During an appointment at rehab, my PT was telling me about her family friend that was involved in an accident. He was having a hard time dealing with what happened. My PT and I ended up taking a trip out to see him. I was nervous and didn’t really know what I got myself into. We ended up having a really good time. Me and him had this bond that I never thought about. We were trauma survivors. We talked about everything I could think of. A week or two after that visit my PT asked if I would like to do that sort of thing for the hospital. I said yes and she directed me to The Trauma Survivors Network. I met with Sarah Hendrickson and she explained the whole program to me. I was worried at first that I wasn’t going to be too good at it. But over time I improved and now it is my favorite thing to do. I love going into a room and seeing the face of a patient and recognizing myself in them. I really enjoy getting to know the patient, their families and friends and leaving them knowing they are a little better than when I entered the room.

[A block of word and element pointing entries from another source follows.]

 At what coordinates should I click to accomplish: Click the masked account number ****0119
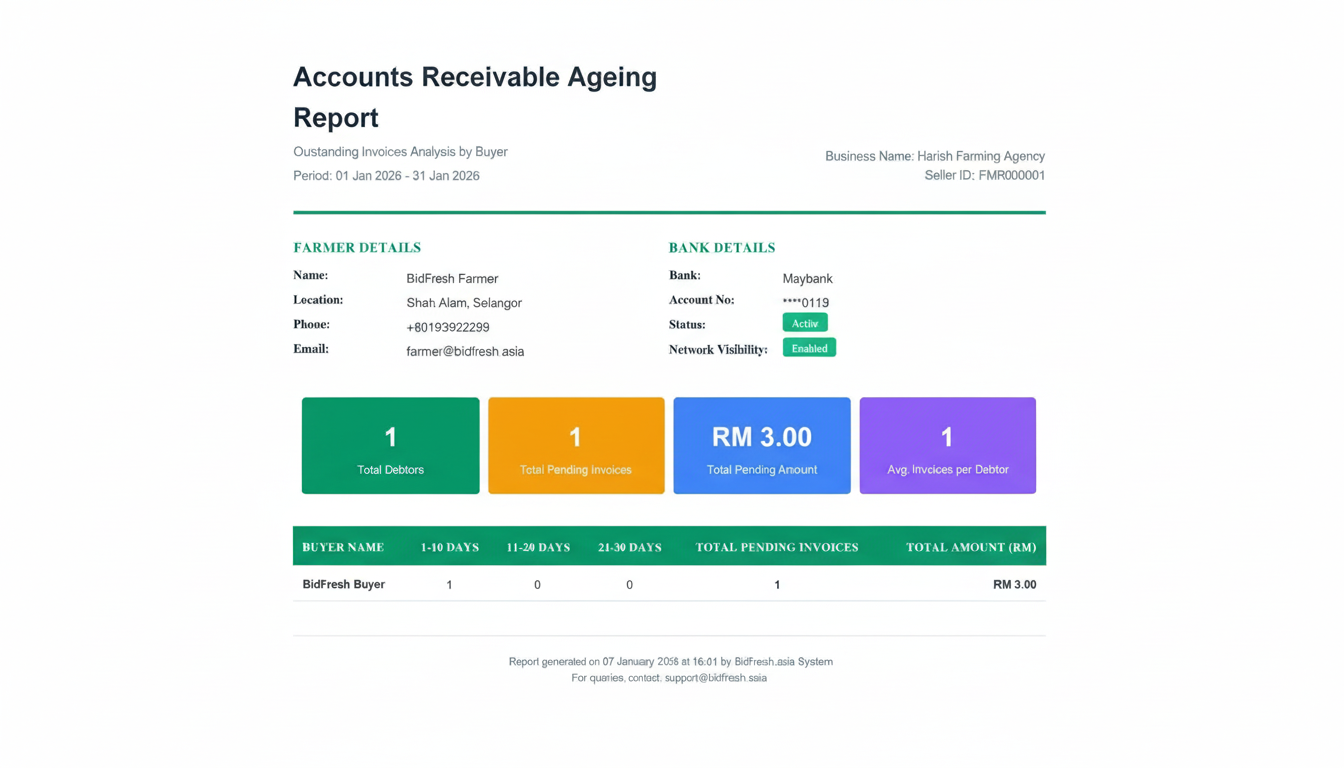pyautogui.click(x=806, y=302)
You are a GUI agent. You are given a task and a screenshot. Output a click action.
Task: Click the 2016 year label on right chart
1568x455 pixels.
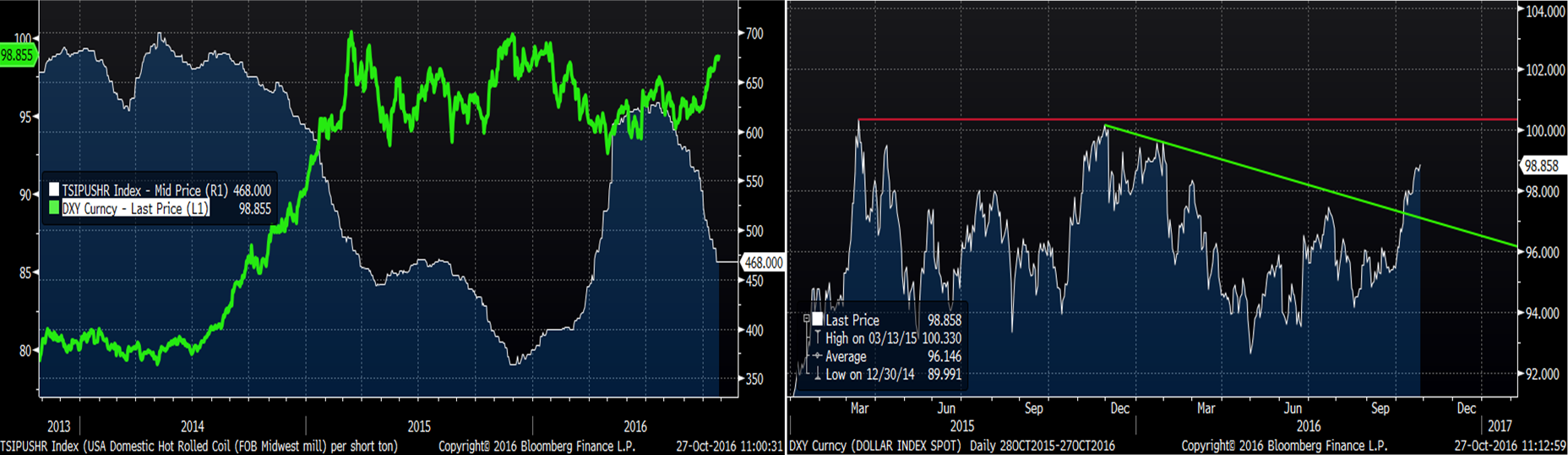point(1309,426)
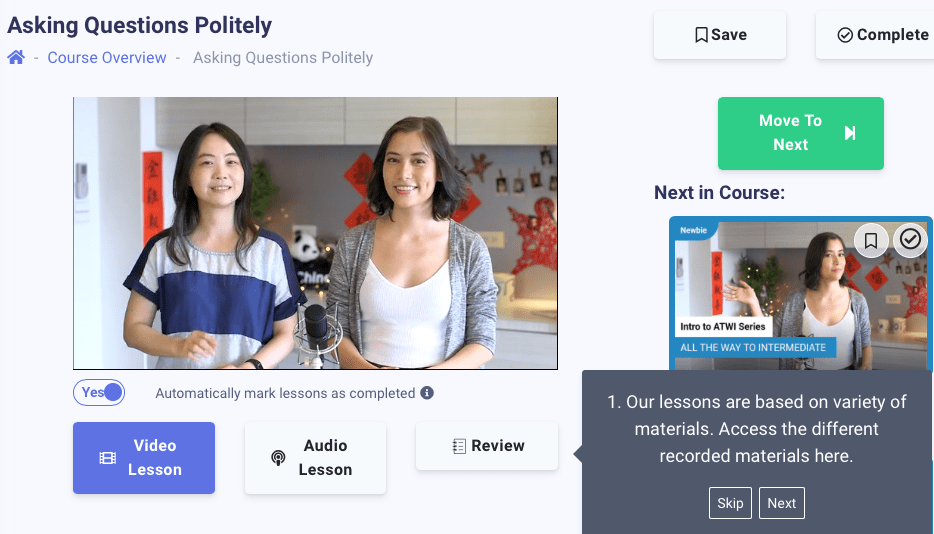The image size is (934, 534).
Task: Bookmark the Intro to ATWI Series card
Action: 871,240
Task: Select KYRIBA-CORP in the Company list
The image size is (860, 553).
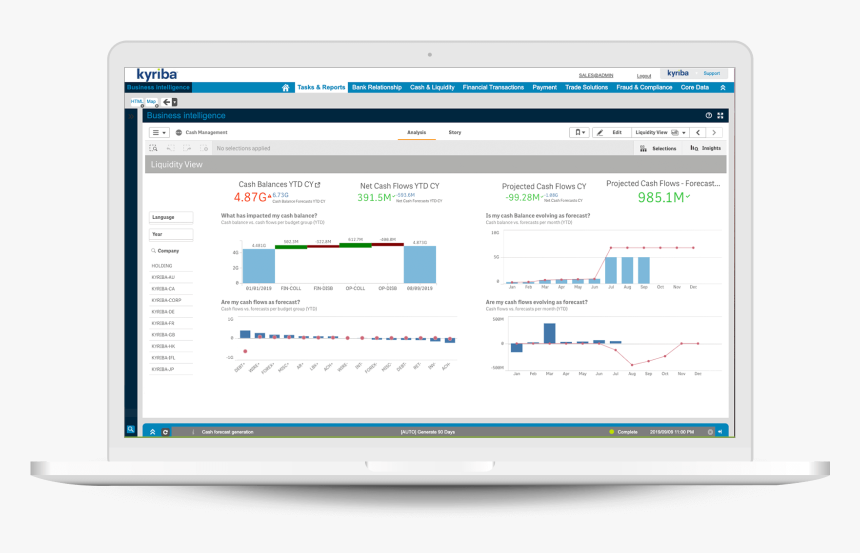Action: [x=166, y=300]
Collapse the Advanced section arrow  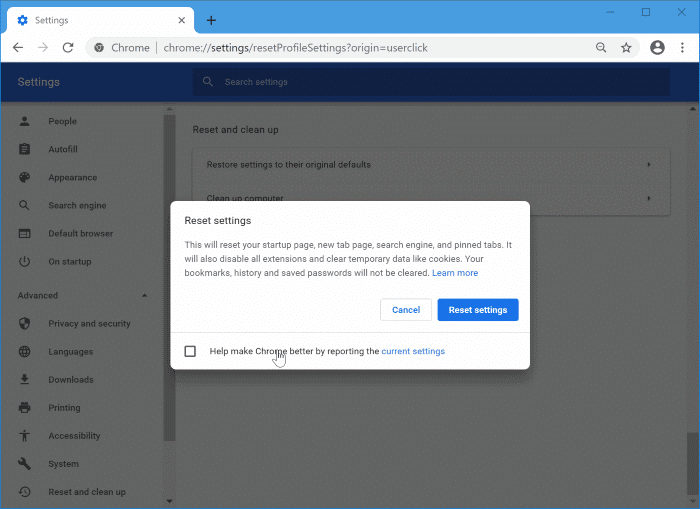pyautogui.click(x=144, y=296)
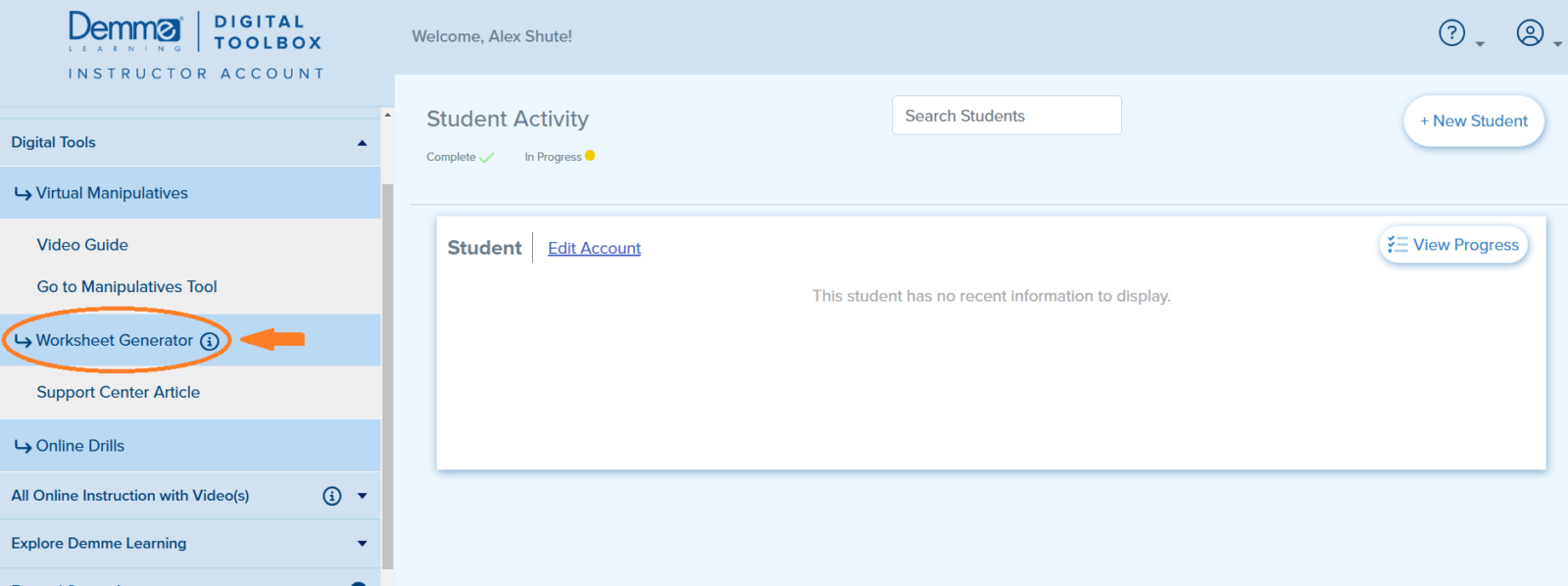Open the Online Drills menu item
The image size is (1568, 586).
(x=80, y=446)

The Trauma Survivors Network makes a difference every day. Sarah Hendrickson runs the program and she alone improves the trauma patients’ experience even before a peer visitor meets with them. TSN is so helpful, not only to the new trauma patient but also to the TSN volunteer making the peer visit. I believe my recovery is a lifelong thing and TSN gives me the opportunity to see what good can come from the worst experience in my life. 

My wisdom for recently injured survivors is positivity will allow you to accomplish what, you at one time, thought was impossible.

** I forgot to mention this: A year after my accident I got involved with Operation Lifesaver. Operation Lifesaver is an international rail safety program. A relative told me about Operation Lifesaver and I wanted to get involved to share my story. I was made the national spokesperson for the Operation Lifesaver “See Tracks? Think Train!” safety campaign. I travelled around the US giving safety presentations to kids, high schoolers and professional drivers. It was helpful for me to use my horrible experience in a positive way. Telling my story to prevent people from trespassing on train tracks gave me purpose and made my accident like it wasn’t all bad.